Gardening

Remembering Life On A Wheat Farm

As a child, I spent most of every August riding in the wheat truck with my Dad. It’s difficult to describe those summers and how my life was impacted by those yellow kernels.

Wheat Harvest

Usually, I rode in the full back of the truck, with my bare toes and legs buried in the wheat, while he drove the truck from the field to the grain bins. He would back the truck to a hopper, and once in position, he used the truck’s hydraulic system to lift the bed of the truck, allowing the wheat to flow through a small opening into the hopper. 

An auger would pull the wheat from the hopper up a long metal tube into the top of the grain bin. Dad would stand and watch as the wheat disappeared up the tube, adjusting the hydraulic lift and the opening so the flow of wheat wouldn’t be more than the auger could handle. 

We would make several trips from the field to the bins before noon, when we went back home for my mother’s farm-style lunch. We stomped our feet as we walked across the concrete driveway, dust flying, before we went into the garage to scrub our hands with gritty, heavy-duty Boraxo hand soap. At this point, we were presentable enough to enter my mother’s sparkling clean kitchen. 

As I rode in the back of the truck, I would eat wheat by the handful. I learned as a very young child how to pick fresh wheat from the stalk, roll it between my hands and blow away the chaff. I loved the nutty, chewy sweetness of the just-harvested wheat. 

Wheat Farm Life

The wheat seemed clean and it didn’t matter to me that it probably had its share of dirt and grasshopper parts. (One summer, one of my flip-flops went up the auger, showing up only when the local Grain Growers Co-op brought a semi-truck to haul the truck away). 

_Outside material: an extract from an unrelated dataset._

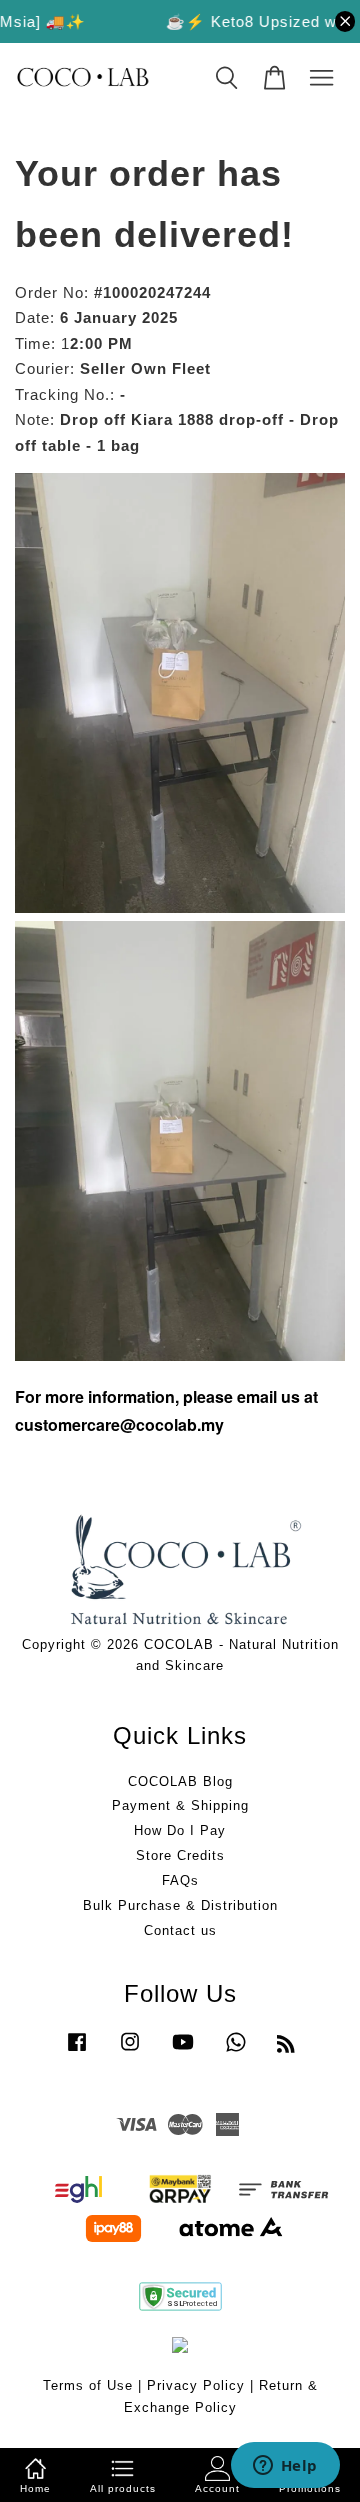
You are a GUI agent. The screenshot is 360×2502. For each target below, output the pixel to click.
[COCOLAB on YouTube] (183, 2051)
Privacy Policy (196, 2385)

It also didn’t bother me that we drank water from a burlap bag swinging from the truck mirror. The water was fresh, clean and cool, with only a little hint of dust. 

By the time summer was over, I always had a few fresh scars from scraping my legs against metal truck parts or shinnying through barbed-wire fences. My New Yorker husband is probably right when he says farm women are the toughest people he’s ever met.